>> start RECORDS

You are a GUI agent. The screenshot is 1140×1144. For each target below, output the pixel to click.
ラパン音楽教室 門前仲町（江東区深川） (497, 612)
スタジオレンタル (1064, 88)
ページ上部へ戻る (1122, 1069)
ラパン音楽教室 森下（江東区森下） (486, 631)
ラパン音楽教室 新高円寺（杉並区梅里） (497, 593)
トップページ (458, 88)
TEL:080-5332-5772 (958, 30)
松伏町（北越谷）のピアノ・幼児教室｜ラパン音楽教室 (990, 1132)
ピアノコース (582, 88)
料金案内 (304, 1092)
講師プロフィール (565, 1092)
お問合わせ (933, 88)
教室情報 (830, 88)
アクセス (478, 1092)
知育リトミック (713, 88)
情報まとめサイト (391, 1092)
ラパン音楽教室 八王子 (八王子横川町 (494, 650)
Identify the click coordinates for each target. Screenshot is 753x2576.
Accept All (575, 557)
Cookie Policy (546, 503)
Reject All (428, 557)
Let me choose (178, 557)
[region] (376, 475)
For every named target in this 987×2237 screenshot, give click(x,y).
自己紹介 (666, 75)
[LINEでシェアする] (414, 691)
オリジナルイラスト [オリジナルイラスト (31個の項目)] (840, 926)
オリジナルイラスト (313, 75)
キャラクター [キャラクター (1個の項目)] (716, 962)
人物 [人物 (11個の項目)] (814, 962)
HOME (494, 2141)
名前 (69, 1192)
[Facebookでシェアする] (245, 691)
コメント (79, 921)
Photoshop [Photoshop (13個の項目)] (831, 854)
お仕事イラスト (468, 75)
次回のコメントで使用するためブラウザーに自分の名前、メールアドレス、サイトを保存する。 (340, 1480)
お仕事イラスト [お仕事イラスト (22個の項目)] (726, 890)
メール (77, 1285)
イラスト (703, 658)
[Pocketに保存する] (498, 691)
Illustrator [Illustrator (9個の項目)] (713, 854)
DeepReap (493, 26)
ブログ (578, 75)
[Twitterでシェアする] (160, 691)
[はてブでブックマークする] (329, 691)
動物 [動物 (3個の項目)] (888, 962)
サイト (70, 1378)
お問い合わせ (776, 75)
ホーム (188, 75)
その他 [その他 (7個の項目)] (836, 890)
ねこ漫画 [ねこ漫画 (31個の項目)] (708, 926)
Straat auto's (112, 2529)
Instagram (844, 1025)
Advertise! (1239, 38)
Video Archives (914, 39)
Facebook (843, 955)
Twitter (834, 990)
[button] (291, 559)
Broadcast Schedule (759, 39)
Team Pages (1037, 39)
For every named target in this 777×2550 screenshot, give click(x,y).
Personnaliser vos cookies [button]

>> end RECORDS

▶ [TASK REQUIREMENTS]: Recast the rows above as a Markdown table with the columns "Number" and "Row," placing each row's number in the first column and the row itself in the second. Cover every row and leave out any blank lines.

▶ [SOLUTION FOR THIS EXERCISE]:
| Number | Row |
|---|---|
| 1 | You are a GUI agent. The screenshot is 1140×1144. For each target below, output the pixel to click. |
| 2 | ラパン音楽教室 門前仲町（江東区深川） (497, 612) |
| 3 | スタジオレンタル (1064, 88) |
| 4 | ページ上部へ戻る (1122, 1069) |
| 5 | ラパン音楽教室 森下（江東区森下） (486, 631) |
| 6 | ラパン音楽教室 新高円寺（杉並区梅里） (497, 593) |
| 7 | トップページ (458, 88) |
| 8 | TEL:080-5332-5772 (958, 30) |
| 9 | 松伏町（北越谷）のピアノ・幼児教室｜ラパン音楽教室 (990, 1132) |
| 10 | ピアノコース (582, 88) |
| 11 | 料金案内 (304, 1092) |
| 12 | 講師プロフィール (565, 1092) |
| 13 | お問合わせ (933, 88) |
| 14 | 教室情報 (830, 88) |
| 15 | アクセス (478, 1092) |
| 16 | 知育リトミック (713, 88) |
| 17 | 情報まとめサイト (391, 1092) |
| 18 | ラパン音楽教室 八王子 (八王子横川町 (494, 650) |
| 19 | Identify the click coordinates for each target. Screenshot is 753x2576. |
| 20 | Accept All (575, 557) |
| 21 | Cookie Policy (546, 503) |
| 22 | Reject All (428, 557) |
| 23 | Let me choose (178, 557) |
| 24 | [region] (376, 475) |
| 25 | For every named target in this 987×2237 screenshot, give click(x,y). |
| 26 | 自己紹介 (666, 75) |
| 27 | [LINEでシェアする] (414, 691) |
| 28 | オリジナルイラスト [オリジナルイラスト (31個の項目)] (840, 926) |
| 29 | オリジナルイラスト (313, 75) |
| 30 | キャラクター [キャラクター (1個の項目)] (716, 962) |
| 31 | 人物 [人物 (11個の項目)] (814, 962) |
| 32 | HOME (494, 2141) |
| 33 | 名前 (69, 1192) |
| 34 | [Facebookでシェアする] (245, 691) |
| 35 | コメント (79, 921) |
| 36 | Photoshop [Photoshop (13個の項目)] (831, 854) |
| 37 | お仕事イラスト (468, 75) |
| 38 | 次回のコメントで使用するためブラウザーに自分の名前、メールアドレス、サイトを保存する。 (340, 1480) |
| 39 | お仕事イラスト [お仕事イラスト (22個の項目)] (726, 890) |
| 40 | メール (77, 1285) |
| 41 | イラスト (703, 658) |
| 42 | [Pocketに保存する] (498, 691) |
| 43 | Illustrator [Illustrator (9個の項目)] (713, 854) |
| 44 | DeepReap (493, 26) |
| 45 | ブログ (578, 75) |
| 46 | [Twitterでシェアする] (160, 691) |
| 47 | [はてブでブックマークする] (329, 691) |
| 48 | 動物 [動物 (3個の項目)] (888, 962) |
| 49 | サイト (70, 1378) |
| 50 | お問い合わせ (776, 75) |
| 51 | ホーム (188, 75) |
| 52 | その他 [その他 (7個の項目)] (836, 890) |
| 53 | ねこ漫画 [ねこ漫画 (31個の項目)] (708, 926) |
| 54 | Straat auto's (112, 2529) |
| 55 | Instagram (844, 1025) |
| 56 | Advertise! (1239, 38) |
| 57 | Video Archives (914, 39) |
| 58 | Facebook (843, 955) |
| 59 | Twitter (834, 990) |
| 60 | [button] (291, 559) |
| 61 | Broadcast Schedule (759, 39) |
| 62 | Team Pages (1037, 39) |
| 63 | For every named target in this 777×2550 screenshot, give click(x,y). |
| 64 | Personnaliser vos cookies [button] |